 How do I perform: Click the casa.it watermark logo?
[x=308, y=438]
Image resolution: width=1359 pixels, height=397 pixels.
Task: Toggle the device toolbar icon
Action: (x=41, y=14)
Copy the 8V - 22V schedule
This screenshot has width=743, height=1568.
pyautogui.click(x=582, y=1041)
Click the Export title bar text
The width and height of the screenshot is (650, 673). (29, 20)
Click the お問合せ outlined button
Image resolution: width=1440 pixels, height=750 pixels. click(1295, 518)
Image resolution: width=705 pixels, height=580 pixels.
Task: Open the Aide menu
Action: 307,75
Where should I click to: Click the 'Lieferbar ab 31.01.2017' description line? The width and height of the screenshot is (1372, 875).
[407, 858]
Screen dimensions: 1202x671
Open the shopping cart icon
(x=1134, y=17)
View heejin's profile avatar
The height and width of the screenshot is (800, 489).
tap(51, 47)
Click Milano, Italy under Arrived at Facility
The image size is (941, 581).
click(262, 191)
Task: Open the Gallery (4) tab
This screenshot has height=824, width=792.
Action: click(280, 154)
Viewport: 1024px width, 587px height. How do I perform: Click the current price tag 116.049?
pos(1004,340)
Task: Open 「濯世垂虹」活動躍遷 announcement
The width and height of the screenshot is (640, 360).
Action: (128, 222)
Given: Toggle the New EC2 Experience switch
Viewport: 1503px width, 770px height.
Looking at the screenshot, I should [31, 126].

○ ○ ○ ○ ○

**Work required:**
Word for word, write out every line of the listing.

**Answer section:**
 How do I perform: Click the casa.it watermark logo?
[x=308, y=438]
Image resolution: width=1359 pixels, height=397 pixels.
Task: Toggle the device toolbar icon
Action: (x=41, y=14)
Copy the 8V - 22V schedule
This screenshot has width=743, height=1568.
pyautogui.click(x=582, y=1041)
Click the Export title bar text
The width and height of the screenshot is (650, 673). (29, 20)
Click the お問合せ outlined button
Image resolution: width=1440 pixels, height=750 pixels. click(1295, 518)
Image resolution: width=705 pixels, height=580 pixels.
Task: Open the Aide menu
Action: 307,75
Where should I click to: Click the 'Lieferbar ab 31.01.2017' description line? The width and height of the screenshot is (1372, 875).
[407, 858]
Screen dimensions: 1202x671
Open the shopping cart icon
(x=1134, y=17)
View heejin's profile avatar
The height and width of the screenshot is (800, 489).
tap(51, 47)
Click Milano, Italy under Arrived at Facility
The image size is (941, 581).
click(262, 191)
Task: Open the Gallery (4) tab
This screenshot has height=824, width=792.
Action: click(280, 154)
Viewport: 1024px width, 587px height. How do I perform: Click the current price tag 116.049?
pos(1004,340)
Task: Open 「濯世垂虹」活動躍遷 announcement
The width and height of the screenshot is (640, 360).
Action: (128, 222)
Given: Toggle the New EC2 Experience switch
Viewport: 1503px width, 770px height.
Looking at the screenshot, I should [31, 126].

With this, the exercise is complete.